Los fans de Beyond Good & Evil son los más sufridores, probablemente, de la historia de los videojuegos. Porque sí, Silent Hill ha tenido entregas terribles, y F-Zero ha desaparecido en el olvido de Nintendo (que solo la trae de vez en cuando, sobre todo como homenaje) y otras sagas han sufrido el varapalo de la industria, pero al menos nadie lleva prometiendo que seguirán desde tiempos inmemoriales. Tras su lanzamiento en 2003, se ha jurado por activa y por pasiva que seguían haciendo una segunda parte… pero cualquiera diría que Beyond Good & Evil 2 no fuera a salir jamás. Después de un tráiler y muchas promesas, ¿a alguien le extrañaría, a estas alturas, que nos confirmasen que 18 años de desarrollo son demasiados y han decidido darle carpetazo definitivo?
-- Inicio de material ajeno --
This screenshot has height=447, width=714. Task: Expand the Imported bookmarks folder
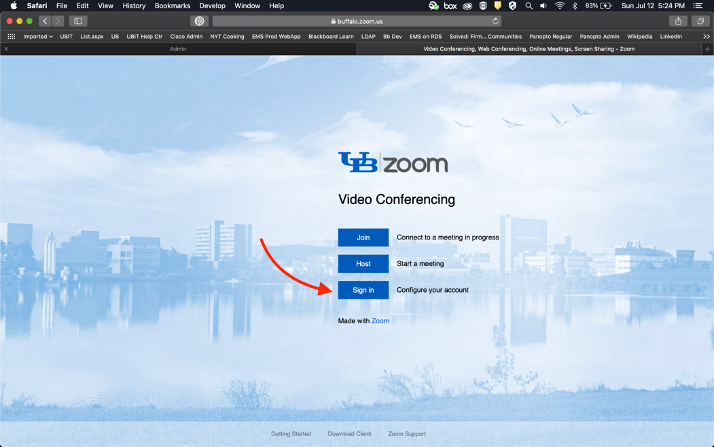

Al otro lado del bien y del mal
Con el paso de los años y tras haber visto cómo crecía su mito, se tiende a pensar que Ubisoft acabó contenta con las ventas de Beyond Good & Evil, pero la realidad es otra: fue un sonoro fracaso, en parte porque la productora no lo anunció debidamente, centrando sus esfuerzos en el nuevo Prince of Persia y dejando que el título se hundiera en un mercado sobresaturado. Sin embargo, con el tiempo se ha vuelto de culto y ha tenido incluso remasters en 2011 y 2023.
¡Es más! Esta última remasterización tenía una misión secundaria que la unía con la hipotética segunda parte. Y digo “hipotética” porque después de un tráiler en 2017, lanzado después de ocho años de desarrollo, nunca más se ha vuelto a saber de él más allá de un par de imágenes, como diciendo “Eh, ¿os acordáis de esto? Pues sigue en pie, por lo visto”. Si en su día Duke Nukem Forever se convirtió en un chiste dentro de la industria tras 15 años haciéndose, ¿qué será Beyond Good & Evil 2 si finalmente se lanza, probablemente traspasando la barrera de las dos décadas?
Por el camino ha pasado de todo. De hecho, cuando empezó a desarrollarse eran los tiempos de la Wii, la PS3 y la Xbox 360, por hacernos una idea de los cambios gráficos que han tenido que hacer a medida que avanzaba la programación. Por haber, ha habido que lamentar hasta una muerte, la de Emile Morel, el director creativo, que falleció de golpe a los 40 años en 2023, que se sumó a la marcha del director hasta ese momento, Michel Ancel, que se despidió de Ubisoft en 2020 tras varias acusaciones de ser desorganizado e incluso abusivo. Vamos, que el juego va a ser la mezcla de muchos padres y madres. Si es que sale. Pongamos que sí. Realismo mágico.
¿Se vende humo?
Lo último que supimos del juego es que seguía haciéndose, y el equipo trabajaba en darle forma después de muchos -muchísimos- reinicios. A estas alturas, no creo que haya nadie en Ubisoft que confíe en que el juego vaya a dar beneficios, pero después de ser uno de los secretos mejor guardados de la industria durante años, al menos deberíamos poder saber qué se esconde tras el misterio, ¿no? Aunque, teniendo en cuenta que en 2022 aún se encontraba en pre-producción, raro es que lo veamos dentro de poco.
Es normal que, con los años, los plazos para hacer un videojuego crezcan. Atrás quedan los desarrollos de un par de años a lo sumo: ahora mismo, es probable que, por ejemplo, se prepare una secuela al mismo tiempo que el original, para maximizar recursos. Pero… ¿casi 20 años y contando? Cuando llegue, lo raro va a ser que alguien se siga acordando siquiera de su existencia: pensad que un jugador de 22 años en el lanzamiento Beyond Good & Evil, ahora tendrá… 44. Y contando. ¿Para quién va dirigida esta secuela? Probablemente y a estas alturas, ni siquiera sus responsables lo sepan. Si sale, ya se pueden dar con un canto en los dientes.